Super, Micro

Super Micro Computer: Strong Fundamentals Clash with Technical Headwinds

17.12.2025 - 05:04:06

Super Micro Computer US86800U1043

Shares of Super Micro Computer have faced significant selling pressure this week, declining approximately 11% over a five-session span. This downturn persists despite the company confirming a robust order backlog and raising its financial outlook, highlighting a current market focus on technical indicators over operational progress.

The immediate catalyst for the recent weakness appears to be a bearish technical pattern. On December 16, the stock’s 50-day moving average crossed below its 200-day moving average—a chart formation known as a "death cross." This event triggered automated selling programs, contributing to a single-day drop of 3%. The stock’s valuation now sits near 25 times earnings, a level notably below its historical average during growth phases.

Solid Backlog and Raised Guidance

Fundamentally, the company’s position seems strong. In a mid-December update, Super Micro Computer confirmed a firm order backlog exceeding $13 billion. A significant portion of this backlog is linked to Nvidia’s liquid-cooled Blackwell Ultra GB300 platform. Management clarified that this figure is directly related to $1.5 billion in revenue that was shifted from the first quarter of fiscal year 2026. Crucially, these orders were not canceled; the delay resulted from last-minute configuration changes requested by data center customers.

In response to this visibility, the company raised its full-year revenue forecast for fiscal 2026. The new guidance range is $36.0 to $37.0 billion. For the ongoing second quarter, executives anticipate a sequential revenue surge to between $10.0 and $11.0 billion, which would represent a near-doubling from the prior quarter.

Should investors sell immediately? Or is it worth buying Super Micro Computer?
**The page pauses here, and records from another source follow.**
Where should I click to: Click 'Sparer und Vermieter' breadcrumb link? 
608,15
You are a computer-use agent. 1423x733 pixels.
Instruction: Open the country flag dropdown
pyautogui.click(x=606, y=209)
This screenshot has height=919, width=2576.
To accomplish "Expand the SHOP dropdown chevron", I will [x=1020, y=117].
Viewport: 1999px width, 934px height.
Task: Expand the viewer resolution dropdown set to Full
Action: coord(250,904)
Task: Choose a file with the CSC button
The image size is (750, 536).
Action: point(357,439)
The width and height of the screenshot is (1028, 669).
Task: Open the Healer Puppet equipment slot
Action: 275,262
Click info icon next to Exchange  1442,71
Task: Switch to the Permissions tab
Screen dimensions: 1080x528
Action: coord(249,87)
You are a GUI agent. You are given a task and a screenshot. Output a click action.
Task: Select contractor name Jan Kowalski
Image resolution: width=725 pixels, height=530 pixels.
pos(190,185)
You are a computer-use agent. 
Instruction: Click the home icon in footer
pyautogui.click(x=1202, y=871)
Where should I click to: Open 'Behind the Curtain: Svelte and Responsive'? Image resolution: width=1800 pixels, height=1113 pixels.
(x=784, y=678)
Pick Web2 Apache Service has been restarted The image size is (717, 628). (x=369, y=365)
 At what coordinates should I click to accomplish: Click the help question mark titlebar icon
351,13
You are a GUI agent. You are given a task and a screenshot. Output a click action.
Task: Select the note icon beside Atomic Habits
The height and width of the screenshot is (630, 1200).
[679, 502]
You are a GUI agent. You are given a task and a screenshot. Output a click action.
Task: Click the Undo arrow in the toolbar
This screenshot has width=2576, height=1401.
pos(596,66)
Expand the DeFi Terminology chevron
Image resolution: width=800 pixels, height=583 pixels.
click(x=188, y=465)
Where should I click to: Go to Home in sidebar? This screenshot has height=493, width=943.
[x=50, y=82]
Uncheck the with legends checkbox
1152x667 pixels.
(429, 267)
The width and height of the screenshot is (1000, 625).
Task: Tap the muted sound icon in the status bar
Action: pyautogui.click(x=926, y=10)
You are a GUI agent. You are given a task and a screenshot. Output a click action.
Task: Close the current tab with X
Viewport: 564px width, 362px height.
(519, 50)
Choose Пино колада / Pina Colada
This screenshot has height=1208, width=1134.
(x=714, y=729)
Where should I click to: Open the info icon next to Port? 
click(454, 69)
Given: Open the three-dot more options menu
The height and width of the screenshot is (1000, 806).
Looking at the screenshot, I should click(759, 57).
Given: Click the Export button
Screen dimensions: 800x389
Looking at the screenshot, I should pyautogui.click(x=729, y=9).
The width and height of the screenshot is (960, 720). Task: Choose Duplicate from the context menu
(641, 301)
Sector-Wide Jitters and Internal Progress

Broader industry sentiment is adding to the cautious tone. Mixed signals from other technology firms like Oracle and Broadcom in mid-December have fueled concerns about a potential near-term softening in artificial intelligence infrastructure investment.

Internally, Super Micro has addressed earlier governance challenges. The company filed all delayed SEC forms by February 25, 2025, and has since remained in full compliance with Nasdaq listing requirements. The appointment of BDO USA as the independent auditor has substantially reduced the risk of future compliance issues.

Operational focus is now on execution. The company announced on December 9 that it was ready to begin high-volume production of its Nvidia HGX B300 systems, a key step in fulfilling the substantial backlog.

The February Catalyst

The upcoming quarterly report for Q2 of fiscal 2026, expected in early February, will serve as a critical test. It will reveal whether the projected $10-billion-plus revenue target has been met. While fundamental analysts view the order book positively, from a technical perspective, the $30 price level is seen as crucial support. A sustained hold above this level could establish a foundation for a share price recovery, particularly as the delayed $1.5 billion in revenue begins to be recognized.